[WHAT THIS TASK INVOLVES]: Copy out every line of the data exactly.

RECORDS SHOWN below:

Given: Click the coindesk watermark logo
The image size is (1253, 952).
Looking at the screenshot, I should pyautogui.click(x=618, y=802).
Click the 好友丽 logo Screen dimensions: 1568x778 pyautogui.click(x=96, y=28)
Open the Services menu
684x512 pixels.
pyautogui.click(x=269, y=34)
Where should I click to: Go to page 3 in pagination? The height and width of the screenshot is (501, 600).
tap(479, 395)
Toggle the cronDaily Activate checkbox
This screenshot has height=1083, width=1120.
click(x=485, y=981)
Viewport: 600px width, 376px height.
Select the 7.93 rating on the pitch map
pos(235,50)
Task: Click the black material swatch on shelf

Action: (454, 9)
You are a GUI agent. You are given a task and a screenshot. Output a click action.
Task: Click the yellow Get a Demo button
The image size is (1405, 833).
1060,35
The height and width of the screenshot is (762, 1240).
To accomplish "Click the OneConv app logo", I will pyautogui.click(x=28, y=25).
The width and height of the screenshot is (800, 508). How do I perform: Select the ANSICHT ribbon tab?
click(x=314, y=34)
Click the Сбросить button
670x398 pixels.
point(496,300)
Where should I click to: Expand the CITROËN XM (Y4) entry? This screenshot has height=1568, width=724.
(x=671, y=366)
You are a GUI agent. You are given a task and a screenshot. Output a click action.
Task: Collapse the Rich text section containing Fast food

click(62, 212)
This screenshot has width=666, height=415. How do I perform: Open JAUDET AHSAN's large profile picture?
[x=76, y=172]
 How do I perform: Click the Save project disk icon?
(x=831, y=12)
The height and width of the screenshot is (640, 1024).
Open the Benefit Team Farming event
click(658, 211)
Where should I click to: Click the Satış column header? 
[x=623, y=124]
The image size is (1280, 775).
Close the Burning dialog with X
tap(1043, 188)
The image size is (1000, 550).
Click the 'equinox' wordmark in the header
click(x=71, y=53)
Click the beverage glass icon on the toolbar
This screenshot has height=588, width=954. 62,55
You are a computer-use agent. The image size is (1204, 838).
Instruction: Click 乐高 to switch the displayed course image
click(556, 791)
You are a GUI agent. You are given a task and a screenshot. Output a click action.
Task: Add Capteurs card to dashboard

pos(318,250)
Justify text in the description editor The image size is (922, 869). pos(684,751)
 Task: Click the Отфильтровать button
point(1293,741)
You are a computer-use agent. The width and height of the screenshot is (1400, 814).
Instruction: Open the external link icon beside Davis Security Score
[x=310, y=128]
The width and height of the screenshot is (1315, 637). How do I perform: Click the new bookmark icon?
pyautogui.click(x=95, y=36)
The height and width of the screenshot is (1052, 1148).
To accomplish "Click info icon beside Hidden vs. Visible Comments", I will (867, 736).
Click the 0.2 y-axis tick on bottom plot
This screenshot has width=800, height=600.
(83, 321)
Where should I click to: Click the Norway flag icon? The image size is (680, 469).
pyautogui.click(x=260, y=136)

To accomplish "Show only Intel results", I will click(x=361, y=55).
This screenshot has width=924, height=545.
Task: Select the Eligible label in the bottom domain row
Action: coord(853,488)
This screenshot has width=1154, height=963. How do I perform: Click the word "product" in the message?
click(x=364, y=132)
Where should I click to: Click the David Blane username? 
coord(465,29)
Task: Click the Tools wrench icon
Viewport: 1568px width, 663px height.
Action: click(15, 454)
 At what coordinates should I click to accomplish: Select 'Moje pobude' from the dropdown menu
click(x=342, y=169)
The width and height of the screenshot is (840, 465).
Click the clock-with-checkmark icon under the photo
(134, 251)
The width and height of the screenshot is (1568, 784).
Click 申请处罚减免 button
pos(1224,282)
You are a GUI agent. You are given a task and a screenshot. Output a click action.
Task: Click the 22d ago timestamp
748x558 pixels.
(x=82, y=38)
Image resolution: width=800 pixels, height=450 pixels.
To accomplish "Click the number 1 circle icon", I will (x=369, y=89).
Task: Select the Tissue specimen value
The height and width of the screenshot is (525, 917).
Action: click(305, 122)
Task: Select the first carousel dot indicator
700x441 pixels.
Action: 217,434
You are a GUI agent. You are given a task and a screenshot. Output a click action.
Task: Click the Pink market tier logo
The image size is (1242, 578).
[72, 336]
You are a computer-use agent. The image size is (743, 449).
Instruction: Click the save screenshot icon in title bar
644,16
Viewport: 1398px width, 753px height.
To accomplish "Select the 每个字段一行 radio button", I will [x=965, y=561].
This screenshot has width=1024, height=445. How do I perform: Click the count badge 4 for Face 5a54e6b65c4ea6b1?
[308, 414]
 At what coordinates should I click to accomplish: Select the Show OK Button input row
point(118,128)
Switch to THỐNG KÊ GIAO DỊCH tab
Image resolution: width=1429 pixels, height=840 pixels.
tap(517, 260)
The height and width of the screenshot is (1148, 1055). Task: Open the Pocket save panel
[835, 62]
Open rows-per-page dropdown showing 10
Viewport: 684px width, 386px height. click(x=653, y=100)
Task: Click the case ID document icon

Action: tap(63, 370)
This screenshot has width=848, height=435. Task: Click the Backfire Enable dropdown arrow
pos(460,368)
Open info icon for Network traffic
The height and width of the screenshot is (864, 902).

End of RECORDS SHOWN.

[YOUR RESPONSE]:
Given: Click the coindesk watermark logo
The image size is (1253, 952).
Looking at the screenshot, I should pyautogui.click(x=618, y=802).
Click the 好友丽 logo Screen dimensions: 1568x778 pyautogui.click(x=96, y=28)
Open the Services menu
684x512 pixels.
pyautogui.click(x=269, y=34)
Where should I click to: Go to page 3 in pagination? The height and width of the screenshot is (501, 600).
tap(479, 395)
Toggle the cronDaily Activate checkbox
This screenshot has height=1083, width=1120.
click(x=485, y=981)
Viewport: 600px width, 376px height.
Select the 7.93 rating on the pitch map
pos(235,50)
Task: Click the black material swatch on shelf

Action: (454, 9)
You are a GUI agent. You are given a task and a screenshot. Output a click action.
Task: Click the yellow Get a Demo button
The image size is (1405, 833).
1060,35
The height and width of the screenshot is (762, 1240).
To accomplish "Click the OneConv app logo", I will pyautogui.click(x=28, y=25).
The width and height of the screenshot is (800, 508). How do I perform: Select the ANSICHT ribbon tab?
click(x=314, y=34)
Click the Сбросить button
670x398 pixels.
point(496,300)
Where should I click to: Expand the CITROËN XM (Y4) entry? This screenshot has height=1568, width=724.
(x=671, y=366)
You are a GUI agent. You are given a task and a screenshot. Output a click action.
Task: Collapse the Rich text section containing Fast food

click(62, 212)
This screenshot has width=666, height=415. How do I perform: Open JAUDET AHSAN's large profile picture?
[x=76, y=172]
 How do I perform: Click the Save project disk icon?
(x=831, y=12)
The height and width of the screenshot is (640, 1024).
Open the Benefit Team Farming event
click(658, 211)
Where should I click to: Click the Satış column header? 
[x=623, y=124]
The image size is (1280, 775).
Close the Burning dialog with X
tap(1043, 188)
The image size is (1000, 550).
Click the 'equinox' wordmark in the header
click(x=71, y=53)
Click the beverage glass icon on the toolbar
This screenshot has height=588, width=954. 62,55
You are a computer-use agent. The image size is (1204, 838).
Instruction: Click 乐高 to switch the displayed course image
click(556, 791)
You are a GUI agent. You are given a task and a screenshot. Output a click action.
Task: Add Capteurs card to dashboard

pos(318,250)
Justify text in the description editor The image size is (922, 869). pos(684,751)
 Task: Click the Отфильтровать button
point(1293,741)
You are a computer-use agent. The width and height of the screenshot is (1400, 814).
Instruction: Open the external link icon beside Davis Security Score
[x=310, y=128]
The width and height of the screenshot is (1315, 637). How do I perform: Click the new bookmark icon?
pyautogui.click(x=95, y=36)
The height and width of the screenshot is (1052, 1148).
To accomplish "Click info icon beside Hidden vs. Visible Comments", I will (867, 736).
Click the 0.2 y-axis tick on bottom plot
This screenshot has width=800, height=600.
(83, 321)
Where should I click to: Click the Norway flag icon? The image size is (680, 469).
pyautogui.click(x=260, y=136)

To accomplish "Show only Intel results", I will click(x=361, y=55).
This screenshot has width=924, height=545.
Task: Select the Eligible label in the bottom domain row
Action: coord(853,488)
This screenshot has width=1154, height=963. How do I perform: Click the word "product" in the message?
click(x=364, y=132)
Where should I click to: Click the David Blane username? 
coord(465,29)
Task: Click the Tools wrench icon
Viewport: 1568px width, 663px height.
Action: click(15, 454)
 At what coordinates should I click to accomplish: Select 'Moje pobude' from the dropdown menu
click(x=342, y=169)
The width and height of the screenshot is (840, 465).
Click the clock-with-checkmark icon under the photo
(134, 251)
The width and height of the screenshot is (1568, 784).
Click 申请处罚减免 button
pos(1224,282)
You are a GUI agent. You are given a task and a screenshot. Output a click action.
Task: Click the 22d ago timestamp
748x558 pixels.
(x=82, y=38)
Image resolution: width=800 pixels, height=450 pixels.
To accomplish "Click the number 1 circle icon", I will (x=369, y=89).
Task: Select the Tissue specimen value
The height and width of the screenshot is (525, 917).
Action: click(305, 122)
Task: Select the first carousel dot indicator
700x441 pixels.
Action: 217,434
You are a GUI agent. You are given a task and a screenshot. Output a click action.
Task: Click the Pink market tier logo
The image size is (1242, 578).
[72, 336]
You are a computer-use agent. The image size is (743, 449).
Instruction: Click the save screenshot icon in title bar
644,16
Viewport: 1398px width, 753px height.
To accomplish "Select the 每个字段一行 radio button", I will [x=965, y=561].
This screenshot has width=1024, height=445. How do I perform: Click the count badge 4 for Face 5a54e6b65c4ea6b1?
[308, 414]
 At what coordinates should I click to accomplish: Select the Show OK Button input row
point(118,128)
Switch to THỐNG KÊ GIAO DỊCH tab
Image resolution: width=1429 pixels, height=840 pixels.
tap(517, 260)
The height and width of the screenshot is (1148, 1055). Task: Open the Pocket save panel
[835, 62]
Open rows-per-page dropdown showing 10
Viewport: 684px width, 386px height. click(x=653, y=100)
Task: Click the case ID document icon

Action: tap(63, 370)
This screenshot has width=848, height=435. Task: Click the Backfire Enable dropdown arrow
pos(460,368)
Open info icon for Network traffic
The height and width of the screenshot is (864, 902).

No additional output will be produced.